Ageing truck driver workforce: How to overcome driver shortage
The truck driver shortage has been unrelenting, especially since 2011.
At the time of Great Recession, freight volumes dropped, and the industry could meet the demand with fewer drivers. But when volumes recovered in 2011, the driver shortage became apparent.
According to an analysis by DAT Solutions, just 1 truck was available for every 12 loads that need to be shipped in 2018. The ATA expects that every year the industry would need to hire 100,000 drivers every year to keep up with the avalanche of retirement numbers.
And that’s a problem – because truckers are the life-line for all commerce in the United States.
But first, let’s understand:
Why does America have so many aged drivers?
The Bureau of Labor Statistics estimates that the average age of a commercial truck driver in the U.S. is 55 years old. The number of truckers entering the profession in the 60s and 70s tended to stick to it because trucking was considered to be a coveted profession. “America loved and respected its truckers a lot more back then,” wrote Gregg Blair for Overdrive Online. Trucks were cool, and its drivers were the modern-day cowboys and knights in shining armour all rolled into one - hauling important shipments across states. .

*Source data*
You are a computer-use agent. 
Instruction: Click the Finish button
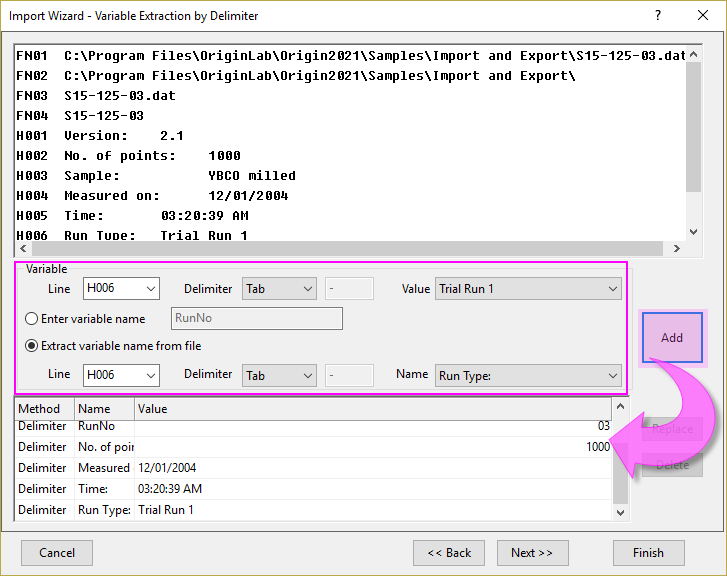click(x=648, y=552)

*Complete the following*
a) Answer these from the article on the truck driver shortage:
(i) In what year did the driver shortage become apparent as freight volumes recovered?
(ii) According to DAT Solutions, how many trucks were available for every 12 loads in 2018?
(iii) What does the Bureau of Labor Statistics give as the average age of a commercial truck driver in the U.S.?
b) Proceed with the article on the truck driver shortage, writing on from its last sentence.
The material above is separate from the article on the truck driver shortage.

*Results in order*
a)
(i) 2011
(ii) One truck
(iii) 55 years old

b)
And guess what? They were very well paid too!
Adjusting to inflation, truckers were making over $110,000 in the 80s.
What happened then?
After the deregulation of the trucking industry in the late 70s, competition increased, wages got slashed and the risks that trucking industry would once take was transferred to truckers.
Over the next three decades, trucking went from being an aspirational profession to one of desperation. While the older folk continued to stay, the new entrants dwindled.
A low pay (about $40,000/annum) and general perception aside, there are other factors that prevent people from considering trucking as a profession.
What’s stopping everyone from joining the workforce?
A mandated minimum of 21 years for a commercial trucking license to cross inter-state lines means a 3-year gap after schooling. Most of them start working early and cannot switch careers later, making this job less appealing to the younger generation. Additionally, current costs to acquire licenses (anywhere between $3,000 and $7,000 for the entire program) make it unwieldy for most of them.
Male centric culture - While women account for over 47% of the total blue-collar workforce in United States, just about 6-7% of drivers are women in this industry. Even today, an inherent bias exists in hiring, training and assigning trips to women. A lack of appropriate infrastructure and environment have also contributed to keeping women drivers at bay.
Lack of motivation and terrible lifestyle – Truckers, be it men or women, lack interpersonal contact for days on end – something that can also be hard on marriages. They rarely get home time, and are prone to substance abuse. The extended hours of sedentary work, sleeping at odd hours and adhering to tight deadlines worsens mental and physical health.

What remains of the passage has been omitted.